Input =>
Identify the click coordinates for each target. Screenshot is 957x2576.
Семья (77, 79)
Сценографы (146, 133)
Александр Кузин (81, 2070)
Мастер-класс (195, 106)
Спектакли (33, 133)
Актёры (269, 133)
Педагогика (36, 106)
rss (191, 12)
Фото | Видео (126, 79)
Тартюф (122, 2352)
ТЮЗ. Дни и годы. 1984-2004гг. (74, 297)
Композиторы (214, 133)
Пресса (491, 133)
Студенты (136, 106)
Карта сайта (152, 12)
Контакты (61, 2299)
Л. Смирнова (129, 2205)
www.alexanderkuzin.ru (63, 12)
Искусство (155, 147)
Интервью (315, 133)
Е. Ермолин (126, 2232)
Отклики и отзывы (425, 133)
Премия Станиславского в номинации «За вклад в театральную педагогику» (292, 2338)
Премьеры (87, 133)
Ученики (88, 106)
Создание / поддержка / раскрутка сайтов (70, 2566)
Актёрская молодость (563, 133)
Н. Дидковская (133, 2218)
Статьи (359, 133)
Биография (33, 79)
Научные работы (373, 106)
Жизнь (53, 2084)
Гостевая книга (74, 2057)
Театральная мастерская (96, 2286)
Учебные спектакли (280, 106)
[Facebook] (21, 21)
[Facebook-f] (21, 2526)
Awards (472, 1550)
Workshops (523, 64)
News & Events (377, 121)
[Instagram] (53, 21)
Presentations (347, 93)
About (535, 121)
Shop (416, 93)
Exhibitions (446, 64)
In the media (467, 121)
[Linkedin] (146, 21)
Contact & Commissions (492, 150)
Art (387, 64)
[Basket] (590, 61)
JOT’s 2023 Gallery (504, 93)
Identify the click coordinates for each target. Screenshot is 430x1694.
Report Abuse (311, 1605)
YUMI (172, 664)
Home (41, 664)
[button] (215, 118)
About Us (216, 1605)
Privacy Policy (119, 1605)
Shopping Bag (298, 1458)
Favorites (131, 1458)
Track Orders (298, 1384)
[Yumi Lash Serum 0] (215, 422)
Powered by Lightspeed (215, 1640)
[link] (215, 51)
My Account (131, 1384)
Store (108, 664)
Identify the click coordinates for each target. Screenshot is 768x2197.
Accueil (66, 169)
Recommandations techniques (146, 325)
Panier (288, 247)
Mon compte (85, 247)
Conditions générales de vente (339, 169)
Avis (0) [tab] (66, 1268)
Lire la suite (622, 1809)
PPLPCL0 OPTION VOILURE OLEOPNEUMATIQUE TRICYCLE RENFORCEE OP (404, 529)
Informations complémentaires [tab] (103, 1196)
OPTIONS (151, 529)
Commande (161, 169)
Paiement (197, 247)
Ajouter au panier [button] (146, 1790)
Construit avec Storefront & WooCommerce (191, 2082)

Problem description => Those lines of the records that contain the string "each" should be identified and copied.

Result for this exercise =>
Identify the click coordinates for each target. Screenshot is 957x2576.
Identify the click coordinates for each target. Screenshot is 430x1694.
Identify the click coordinates for each target. Screenshot is 768x2197.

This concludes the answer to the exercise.